# Sentiment Prediction in IMDB Reviews using an LSTM

[[Notebook](https://github.com/fastestimator/fastestimator/blob/master/apphub/NLP/imdb/imdb.ipynb)] [[TF Implementation](https://github.com/fastestimator/fastestimator/blob/master/apphub/NLP/imdb/imdb_tf.py)] [[Torch Implementation](https://github.com/fastestimator/fastestimator/blob/master/apphub/NLP/imdb/imdb_torch.py)]

In [1]:
import tempfile
import os
import numpy as np
import torch
import torch.nn as nn
import fastestimator as fe
from fastestimator.dataset.data import imdb_review
from fastestimator.op.numpyop.univariate.reshape import Reshape
from fastestimator.op.tensorop.loss import CrossEntropy
from fastestimator.op.tensorop.model import ModelOp, UpdateOp
from fastestimator.trace.io import BestModelSaver
from fastestimator.trace.metric import Accuracy
from fastestimator.backend import load_model

In [2]:
MAX_WORDS = 10000
MAX_LEN = 500
batch_size = 64
epochs = 10
train_steps_per_epoch = None
eval_steps_per_epoch = None

<h2>Building components</h2>

### Step 1: Prepare training & evaluation data and define a `Pipeline`

We are loading the dataset from tf.keras.datasets.imdb which contains movie reviews and sentiment scores.

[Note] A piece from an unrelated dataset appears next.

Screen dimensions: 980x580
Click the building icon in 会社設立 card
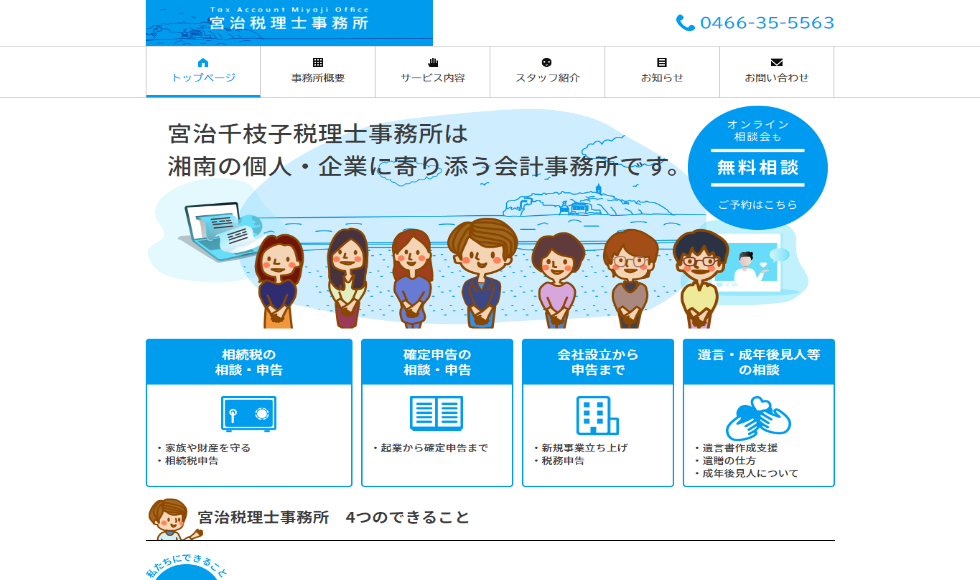pos(598,415)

All the words have been replaced with the integers that specifies the popularity of the word in corpus. To ensure all the sequences are of same length we need to pad the input sequences before defining the `Pipeline`.

In [3]:
train_data, eval_data = imdb_review.load_data(MAX_LEN, MAX_WORDS)
pipeline = fe.Pipeline(train_data=train_data,
                       eval_data=eval_data,
                       batch_size=batch_size,
                       ops=Reshape(1, inputs="y", outputs="y"))

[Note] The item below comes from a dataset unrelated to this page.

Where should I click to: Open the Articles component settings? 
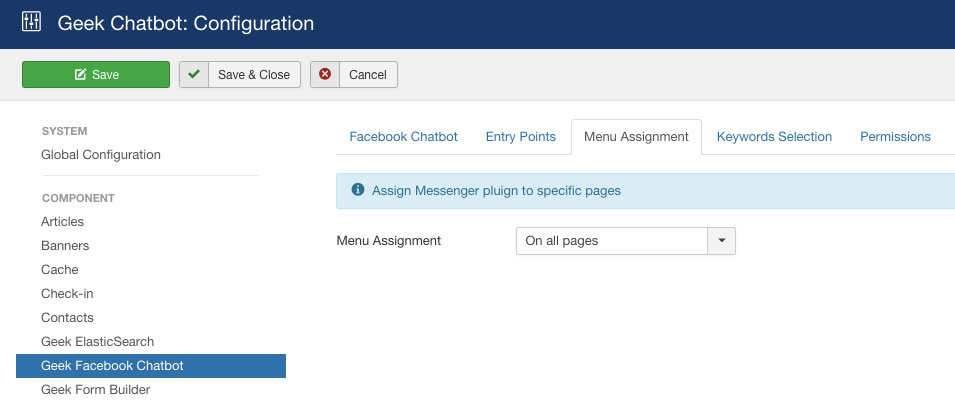click(63, 222)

### Step 2: Create a `model` and FastEstimator `Network`

First, we have to define the neural network architecture, and then pass the definition, associated model name, and optimizer into fe.build:

In [4]:
class ReviewSentiment(nn.Module):
    def __init__(self, embedding_size=64, hidden_units=64):
        super().__init__()
        self.embedding = nn.Embedding(MAX_WORDS, embedding_size)
        self.conv1d = nn.Conv1d(in_channels=64, out_channels=32, kernel_size=3, padding=1)
        self.maxpool1d = nn.MaxPool1d(kernel_size=4)
        self.lstm = nn.LSTM(input_size=125, hidden_size=hidden_units, num_layers=1)
        self.fc1 = nn.Linear(in_features=hidden_units, out_features=250)
        self.fc2 = nn.Linear(in_features=250, out_features=1)

    def forward(self, x):
        x = self.embedding(x)
        x = x.permute((0, 2, 1))
        x = self.conv1d(x)
        x = torch.relu(x)
        x = self.maxpool1d(x)
        output, _ = self.lstm(x)
        x = output[:, -1]  # sequence output of only last timestamp
        x = torch.tanh(x)
        x = self.fc1(x)
        x = torch.relu(x)
        x = self.fc2(x)
        x = torch.sigmoid(x)
        return x

`Network` is the object that defines the whole training graph, including models, loss functions, optimizers etc. A `Network` can have several different models and loss functions (ex. GANs). `fe.Network` takes a series of operators, in this case just the basic `ModelOp`, loss op, and `UpdateOp` will suffice. It should be noted that "y_pred" is the key in the data dictionary which will store the predictions.

In [5]:
model = fe.build(model_fn=lambda: ReviewSentiment(), optimizer_fn="adam")
network = fe.Network(ops=[
    ModelOp(model=model, inputs="x", outputs="y_pred"),
    CrossEntropy(inputs=("y_pred", "y"), outputs="loss"),
    UpdateOp(model=model, loss_name="loss")
])

### Step 3: Prepare `Estimator` and configure the training loop

`Estimator` is the API that wraps the `Pipeline`, `Network` and other training metadata together. `Estimator` also contains `Traces`, which are similar to the callbacks of Keras.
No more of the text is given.